Answer
$i^{4446}=$-1
Work Step by Step
We know that any number to the power of zero is 1, so $i^0=1$
We also know that $i^2=-1$, so
$i^3=i^2 \cdot i^1=-1 \cdot i=-i$
and
$i^4=i^2\cdot i^2=-1\cdot -1=1$
Using this iteration process, we'll can find that:
$i^5=i^4\cdot i^1=1\cdot i=i$
$i^6=i^4\cdot i^2=1\cdot -1=-1$
$i^7=i^4\cdot i^3=1\cdot -i=-i$
$i^8=i^4\cdot i^4=1\cdot 1=1$
$i^9=i^4\cdot i^4 \cdot i^1=1\cdot 1 \cdot i=i$
$i^{10}=i^4\cdot i^4 \cdot i^2=1\cdot 1\cdot -1=-1$
$i^{11}=i^4\cdot i^4 \cdot i^3=1\cdot 1\cdot -i=-i$
$i^{12}=i^4\cdot i^4 \cdot i^4=1\cdot 1\cdot 1=1$
Putting them all up in order, we see that the pattern $1, i, -1, -i$ repeats itself:
$i^0=1$
$i^1=i$
$i^2=-1$
$i^3=-i$
$i^4=1$
$i^5=i$
$i^6=-1$
$i^7=-1$
$i^8=1$
$i^9=i$
$i^{10}=-1$
$i^{11}=-1$
$i^{12}=1$
We can see in the iteration process that any power of $i$ can be simplified to $i^0, i^1, i^2,$ or $i^3$ by reducing the exponent by 4 as many times as needed since $i^4 =1$ and all numbers multiplied by $1$ gives that same number. Therefore to calculate any power of $i$, we'll need to divide the exponent by 4 and find the remainder.

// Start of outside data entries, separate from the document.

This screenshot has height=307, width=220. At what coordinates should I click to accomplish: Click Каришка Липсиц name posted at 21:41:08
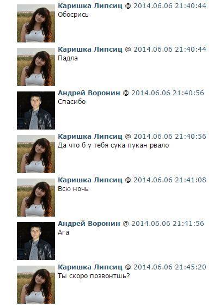(90, 180)
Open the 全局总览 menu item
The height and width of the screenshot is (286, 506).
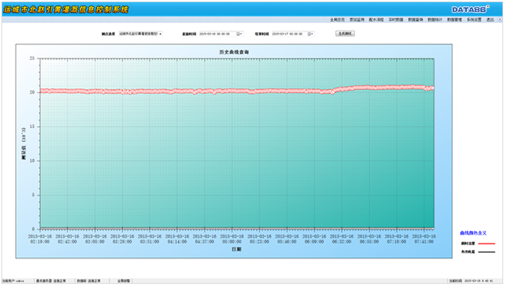(x=338, y=20)
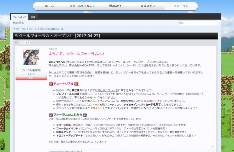The image size is (234, 152).
Task: Switch to the フォーラム top navigation tab
Action: [x=181, y=6]
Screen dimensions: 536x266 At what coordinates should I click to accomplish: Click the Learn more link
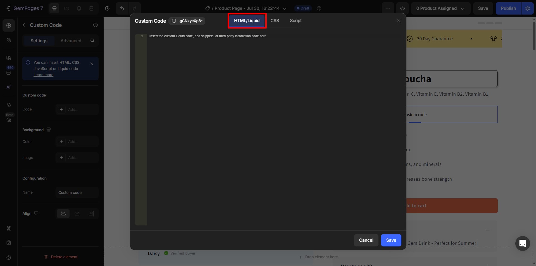pos(43,75)
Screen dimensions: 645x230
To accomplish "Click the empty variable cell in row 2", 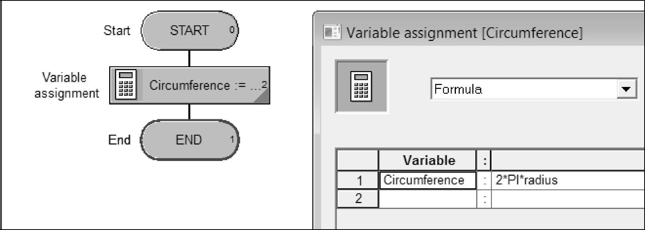I will (427, 199).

The solution will be $i$ to the power of the remainder. It works well because the remainder can only be 0, 1, 2 or 3.
Now we can calculate $i^{4446}$. First, we divide 4446 by 4, giving us 1111 and a remainder of 2. So, the answer is $i^2$ which is $-1$.